Mantle cell lymphoma is an uncommon and typically aggressive type of non-Hodgkin lymphoma, often diagnosed at a later stage. In 2024, approximately 6,000 cases were identified in the UK, France, Germany, Spain, and Italy. Dr. Martin Dreyling from the Department of Medicine at University Hospital LMU Munich, who was involved in the trial, emphasized that this approval offers a new initial treatment option for patients in the EU with mantle cell lymphoma. Dr. Dreyling highlighted that the combination therapy results in a significant improvement in progression-free survival, adding over 16 months for patients, which marks a considerable advancement in this challenging condition.

Dave Fredrickson, Executive Vice President of the Oncology Haematology Business Unit at AstraZeneca, expressed that the Calquence combination showed a notable enhancement in progression-free survival and maintained a consistent safety profile for patients in the pivotal ECHO trial. As the first and only BTK inhibitor approved for this condition in the EU, Fredrickson underscored the importance of providing a much-needed new option for patients grappling with this difficult disease. The safety and tolerability of Calquence were in line with its established safety profile, with no new safety signals identified.

Calquence, coupled with bendamustine and rituximab, is not only approved in the US but also in several other countries based on the ECHO trial results. Presently, regulatory applications are being reviewed in Japan and several other countries for this indication. This recent approval follows the earlier approval of Calquence for monotherapy in the treatment of adult patients with relapsed or refractory MCL in the EU.

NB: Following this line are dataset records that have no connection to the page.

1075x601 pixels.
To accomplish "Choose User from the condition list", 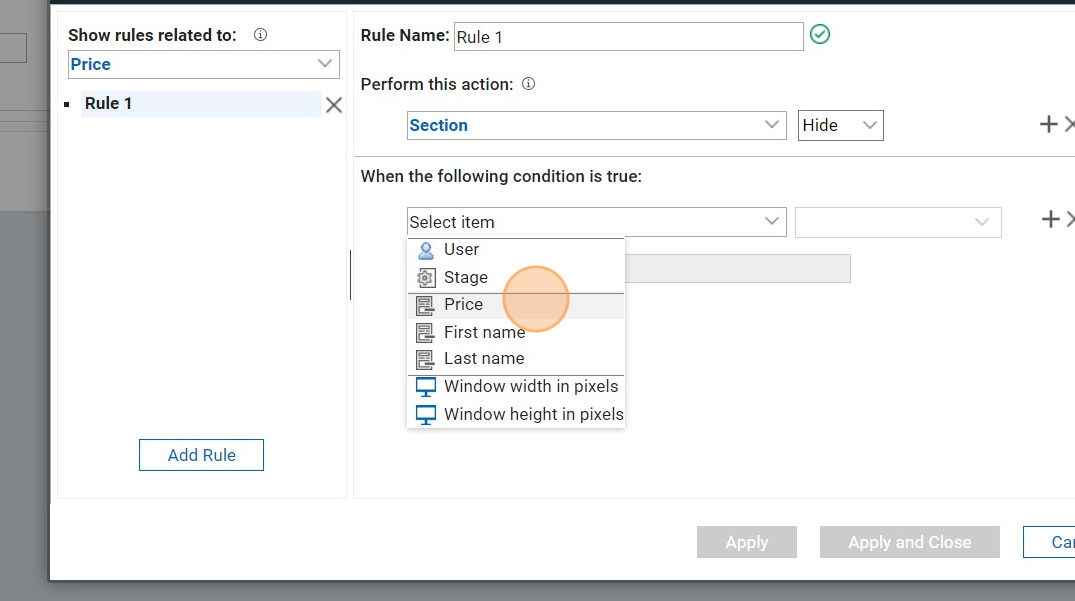I will (461, 250).

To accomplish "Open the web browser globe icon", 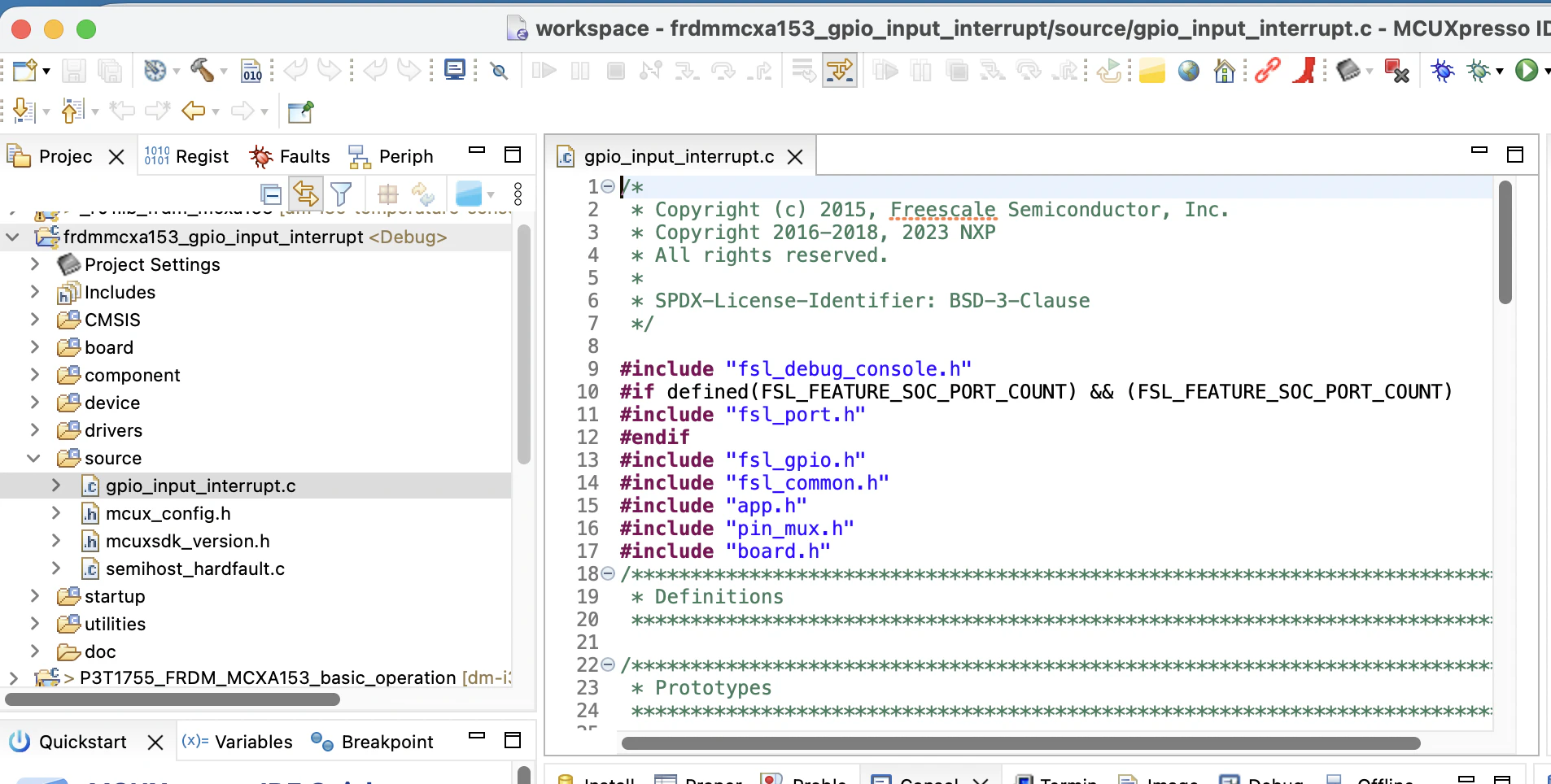I will click(1189, 71).
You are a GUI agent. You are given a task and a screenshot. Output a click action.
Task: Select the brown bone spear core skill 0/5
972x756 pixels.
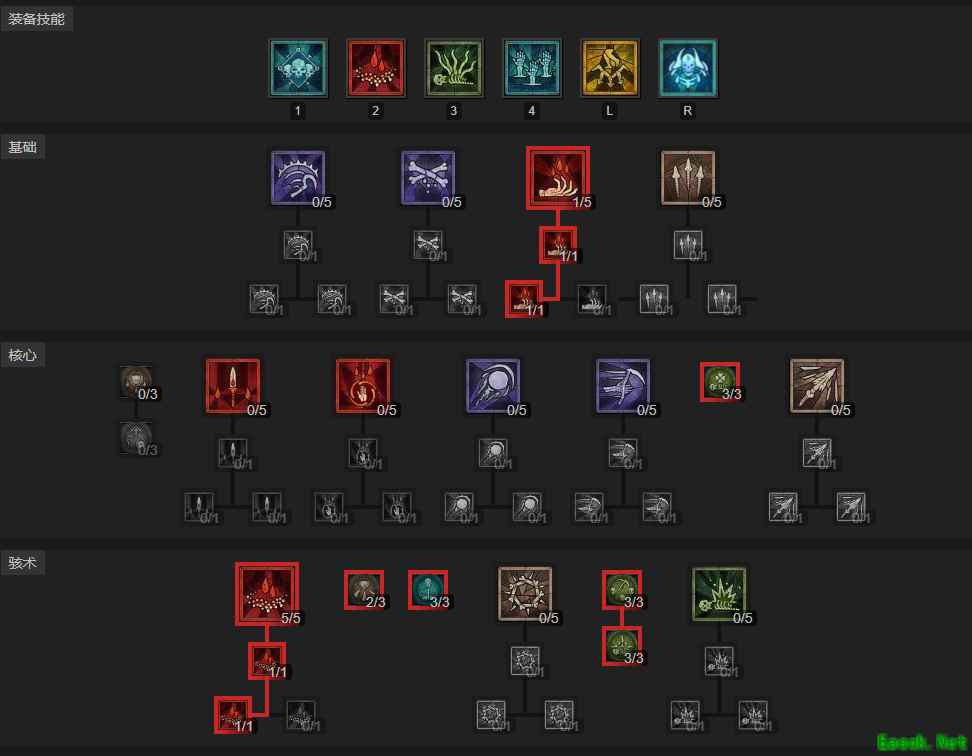point(818,385)
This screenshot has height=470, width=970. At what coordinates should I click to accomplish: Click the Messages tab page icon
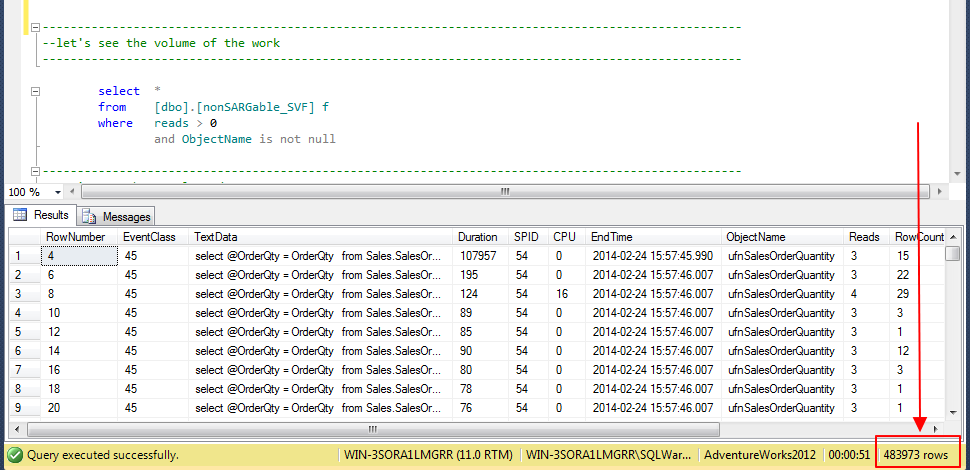tap(90, 216)
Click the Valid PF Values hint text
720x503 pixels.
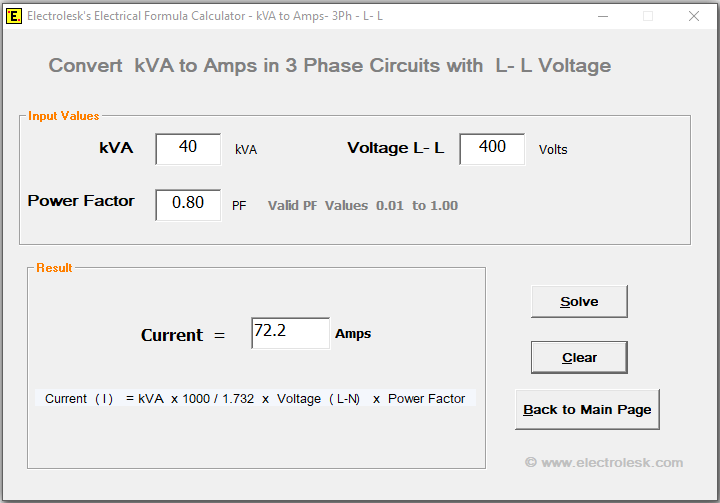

The ECHO trial was a randomized, double-blind, placebo-controlled, multi-center Phase III study that assessed the efficacy and safety of Calquence in combination with bendamustine and rituximab, as opposed to standard-of-care chemoimmunotherapy. The trial included adult participants aged 65 and older with previously untreated MCL. Patients were divided in a 1:1 ratio to either receive Calquence or a placebo orally, administered twice daily until disease progression or unacceptable toxicity occurred. Additionally, all participants underwent six 28-day cycles of bendamustine on days 1 and 2 and rituximab on day 1, followed by two years of rituximab maintenance if they responded positively to the induction therapy. The primary endpoint focused on progression-free survival, with additional endpoints including overall survival, response rates, and time to response. The trial spanned 27 countries, including nations in North and South America, Europe, Asia, and Oceania, and enrolled patients from May 2017 through March 2023, even amid the COVID-19 pandemic.